The Islanders must have heard from Democrat congressmen that the military build up on their island threatened it with tipping over, they have every right to be concerned.


----------



## Indofred (Jun 24, 2015)

HereWeGoAgain said:


> There's this place called Pearl Harbor,maybe you've heard of it.



Yes, the US invaded and occupied island where you stuffed the queen in prison until she abdicated, then held elections, but excluded all the local people from voting.
I believe Japan attacked it when the US tried to cut off their oil supply because you lot were using the US occupied Philippines to control the Pacific region close to Japan.

Is it that Pearl harbour, or don't you know your history?


----------



## HereWeGoAgain (Jun 24, 2015)

Indofred said:


> HereWeGoAgain said:
> 
> 
> > There's this place called Pearl Harbor,maybe you've heard of it.
> ...



   You appear to have left out some facts....i'm sure it was an accident.
Why Did Japan Attack Pearl Harbor - EnkiVillage

    But alls well that ends well...with nuclear fire.


----------



## Indofred (Jun 24, 2015)

HereWeGoAgain said:


> You appear to have left out some facts....i'm sure it was an accident.
> Why Did Japan Attack Pearl Harbor - EnkiVillage
> 
> But alls well that ends well...with nuclear fire.



Your link..



> Pearl Harbor attack was actually a preventive strategy adopted by the Japanese government to put a hold on the unnecessary interference of U.S. President Franklin D. Roosevelt in the internal affairs of Japan.
> 
> But there are a number of other factors that fueled the Japanese anger and led them to attack the US base as retaliation. Here are some other reasons given by critics.
> 
> ...



As I said - 2 competing powers, the US forcing Japan's hand.
Japan had only 2 options, retreat and allow the US to take over the region, or attack and hope to destroy the US navy.

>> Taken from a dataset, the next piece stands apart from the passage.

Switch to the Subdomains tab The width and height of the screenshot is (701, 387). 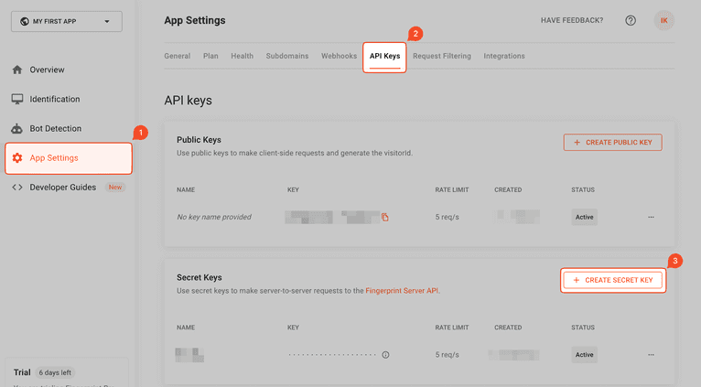[287, 56]
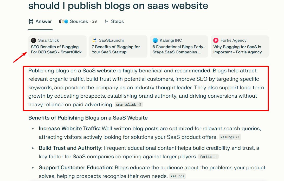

History tells us much about today, so perhaps the US should be very careful about trying to create the choke point in the straights of Malacca, designed to stop China's oil supply.
If your government ever manages, WWIII is going to happen.


----------



## HereWeGoAgain (Jun 24, 2015)

Indofred said:


> HereWeGoAgain said:
> 
> 
> > You appear to have left out some facts....i'm sure it was an accident.
> ...



   And their first impulse is to attack us?
But like I said,alls well that ends well.


----------



## Indofred (Jun 24, 2015)

HereWeGoAgain said:


> And their first impulse is to attack us?



You were interfering in their politics in order to further your own.
Neither side was good, and neither are willing to admit it up to today.
The difference is, one side stopped attacking other countries after WWII, the other did not.


----------



## HereWeGoAgain (Jun 24, 2015)

Indofred said:


> HereWeGoAgain said:
> 
> 
> > And their first impulse is to attack us?
> ...



  Japan doesnt have a military that could take on a boy scout troop.


----------



## Indofred (Jun 24, 2015)

HereWeGoAgain said:


> Indofred said:
> 
> 
> > HereWeGoAgain said:
> ...



So it appears - that's why the US occupied the island for so long, and the Japs still can't kick you out, regardless of how many of their daughter your troops rape.


----------



## HereWeGoAgain (Jun 24, 2015)

Indofred said:


> HereWeGoAgain said:
> 
> 
> > Indofred said:
> ...



 LOL... What a clown! We leave and japan is fucked.


----------



## Indofred (Jun 25, 2015)

HereWeGoAgain said:


> LOL... What a clown! We leave and japan is fucked.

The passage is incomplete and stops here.